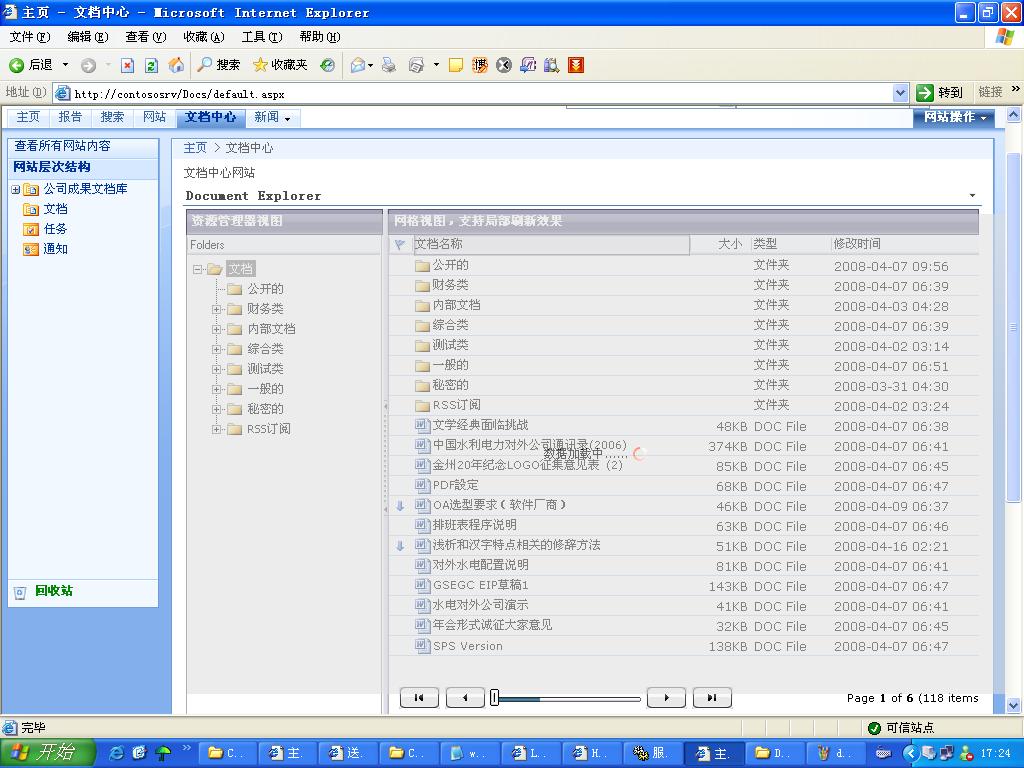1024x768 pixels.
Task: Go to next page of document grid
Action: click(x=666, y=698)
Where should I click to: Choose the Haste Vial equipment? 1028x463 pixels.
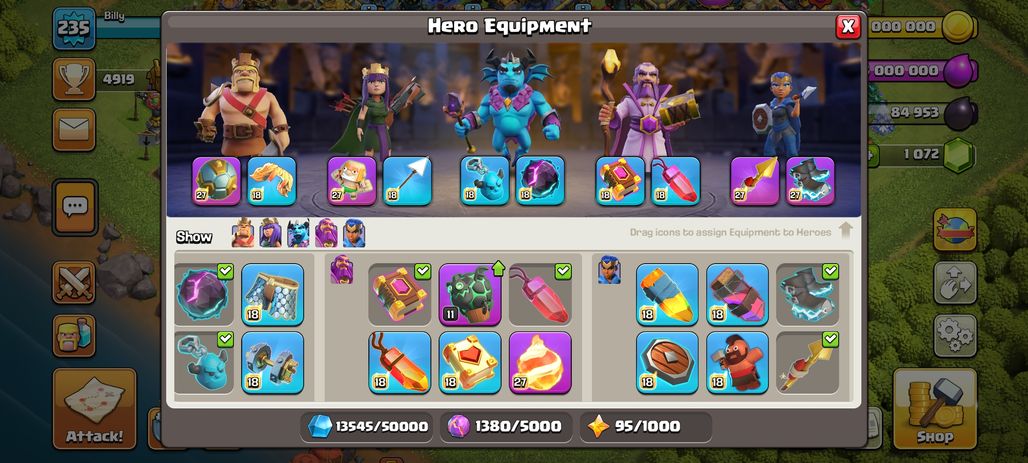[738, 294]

§

> **Task directions**
Write out the text of each row above word for word, and leave out the pictures.

> **Expected answer**
1024x768 pixels.
Task: Go to next page of document grid
Action: click(x=666, y=698)
Where should I click to: Choose the Haste Vial equipment? 1028x463 pixels.
[738, 294]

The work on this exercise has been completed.